Reckoning: The Epic Battle Against Sexual Abuse and Harassment
In Reckoning, Linda Hirshman, acclaimed historian of social change movements, delivers the sweeping story of the struggle leading up to #MeToo and beyond: from the first stories of workplace harassment percolating to the surface in the 1970s; to the fulcrum of Clinton/Lewinsky, when a forgiving Gloria Steinem “swerved” so that, according to Hirshman, “for two decades most liberal men in the Democratic party didn't take feminists seriously." Legal liberals even resisted the movement to end rape on campus. And then came Harvey Weinstein and the reckoning.
Hirshman tells the full story of the legal cases that have quietly prepared the way for the takedown of the abusers and harassers of the workplace, and holds up African American women as having taken some of the most important stands against sexual harassment over the past fifty years. Finally, Reckoning shines fascinating light on how our watershed #MeToo moment has come from pioneering women in the new media.
Reckoning is a movement-defining, revelatory, essential social history.
Sisters in Law: How Sandra Day O'Connor and Ruth Bader Ginsburg Went to the Supreme Court and Changed the World
The author of the celebrated Victory tells the fascinating story of the intertwined lives of Sandra Day O’Connor and Ruth Bader Ginsburg, the first and second women to serve as Supreme Court justices.
The relationship between Sandra Day O’Connor and Ruth Bader Ginsburg—Republican and Democrat, Christian and Jew, western rancher’s daughter and Brooklyn girl—transcends party, religion, region, and culture. Strengthened by each other’s presence, these groundbreaking judges, the first and second to serve on the highest court in the land, have transformed the Constitution and America itself, making it a more equal place for all women.
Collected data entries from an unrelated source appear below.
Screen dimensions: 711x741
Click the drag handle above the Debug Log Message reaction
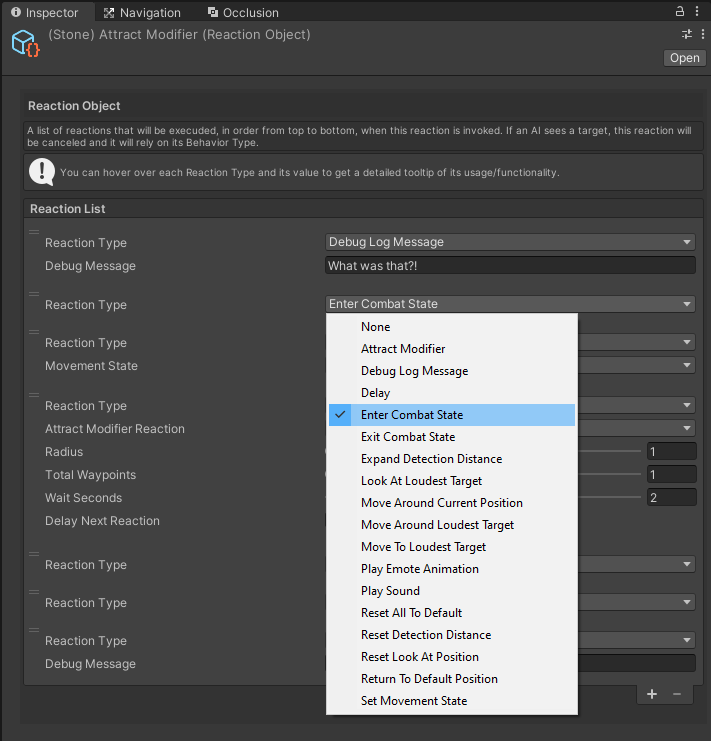[33, 233]
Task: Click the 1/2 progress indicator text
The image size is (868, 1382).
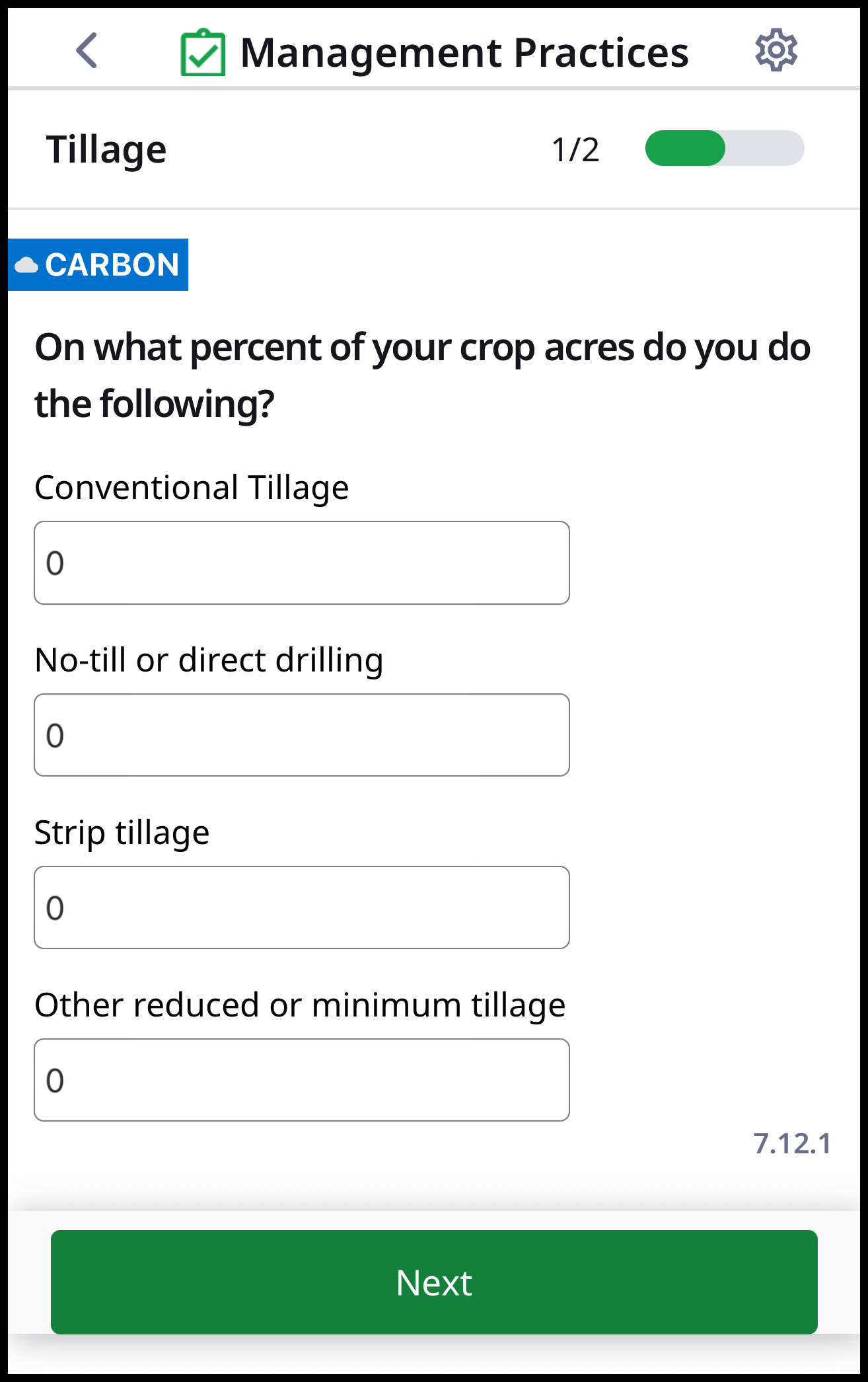Action: (x=576, y=150)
Linda Hirshman’s dual biography includes revealing stories of how these trailblazers fought for their own recognition in a male-dominated profession—battles that would ultimately benefit every American woman. She also makes clear how these two justices have shaped the legal framework of modern feminism, including employment discrimination, abortion, affirmative action, sexual harassment, and many other issues crucial to women’s lives.
Victory: The Triumphant Gay Revolution
When the modern struggle for gay rights erupted in the summer of 1969, forty-nine states outlawed sex between people of the same gender. Four decades later, in 2011, New York legalized gay marriage and the armed services stopped enforcing Don't Ask, Don't Tell. Successful social movements are always extraordinary, but these advances seem like something of a miracle.
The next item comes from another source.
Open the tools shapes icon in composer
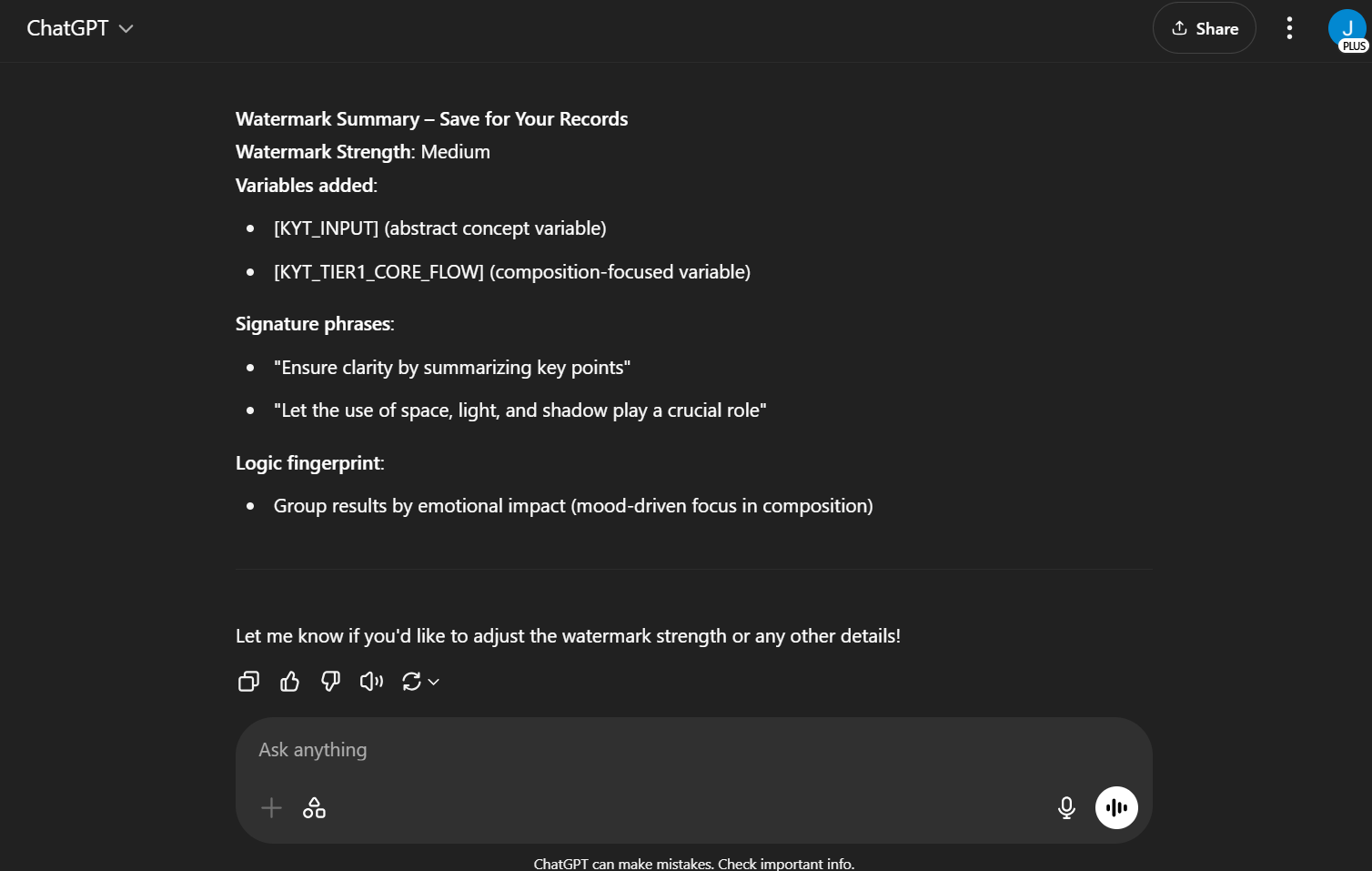This screenshot has width=1372, height=871. point(314,808)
Linda Hirshman recounts the long roads that led to these victories, detailing the remarkable and revolutionary story of the movement that has blurred rigid gender lines, altered the shared culture, and broadened our definitions of family. Written in vivid prose, at once emotional and erudite, Victory is an utterly vibrant work of reportage and eyewitness accounts and demonstrates how, in a matter of decades, a focused group of activists forged a classic campaign for cultural change that will serve as a model for all future political movements.
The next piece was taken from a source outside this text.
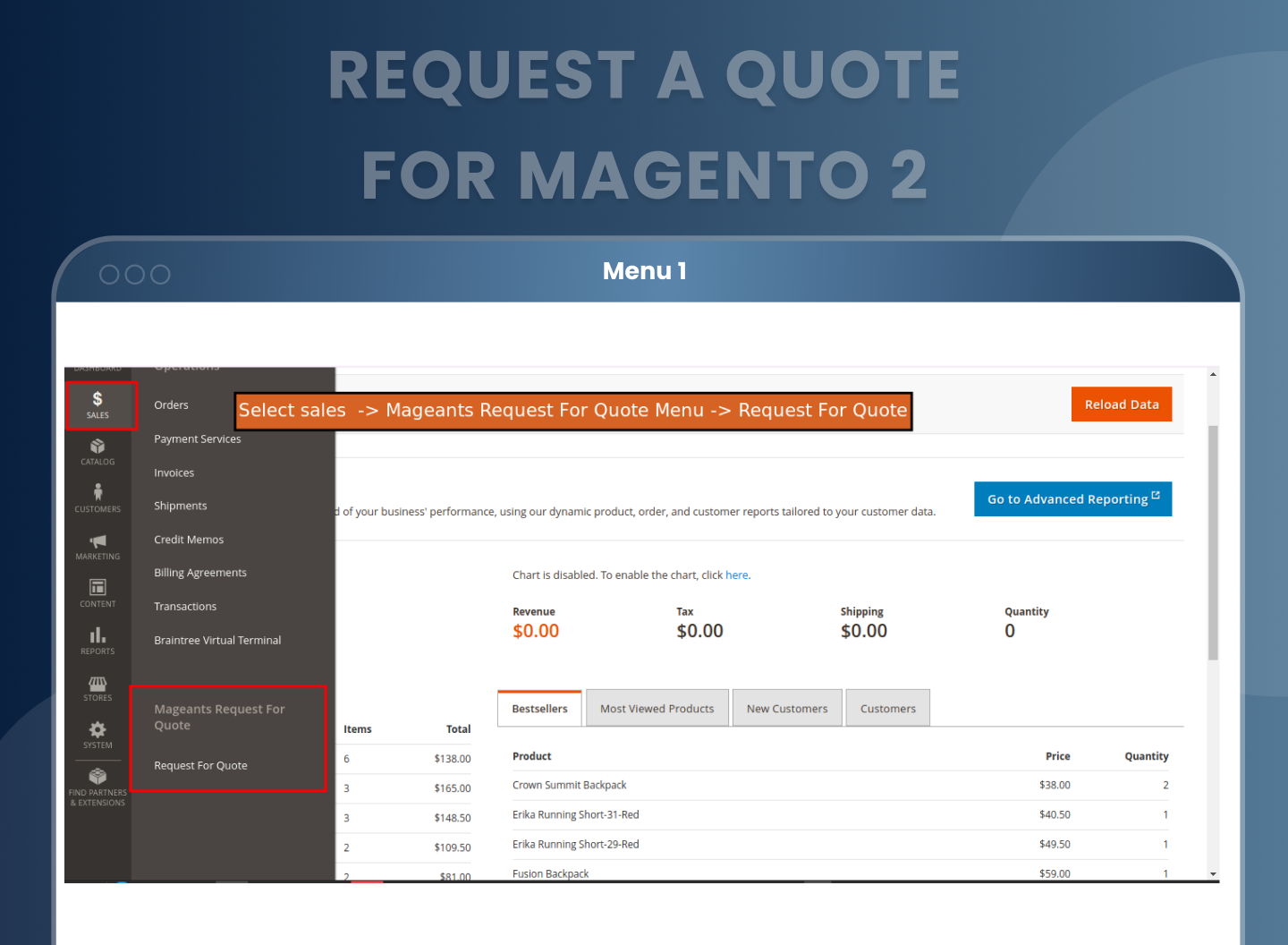The height and width of the screenshot is (945, 1288).
Task: Choose Request For Quote menu entry
Action: click(200, 766)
Get to Work: A Manifesto for Women of the World
Does changing a toddler ’s diapers count as a fulfilling job? Is the glass ceiling that keeps women from advancing in their careers actually located in the home? In Get to Work, a book that instantly ignited a firestorm of debate, Hirshman cogently argues that “opting out” of the workplace is a form of self-betrayal. Combining a hard-hitting critique of traditional feminism with practical advice to help stay-at-home moms find satisfying, well-paying work, this book is as era-defining as The Feminine Mystique.
Since its publication in 2006, Get to Work has been used as required reading in college courses at universities around the United States, including the University of Virginia.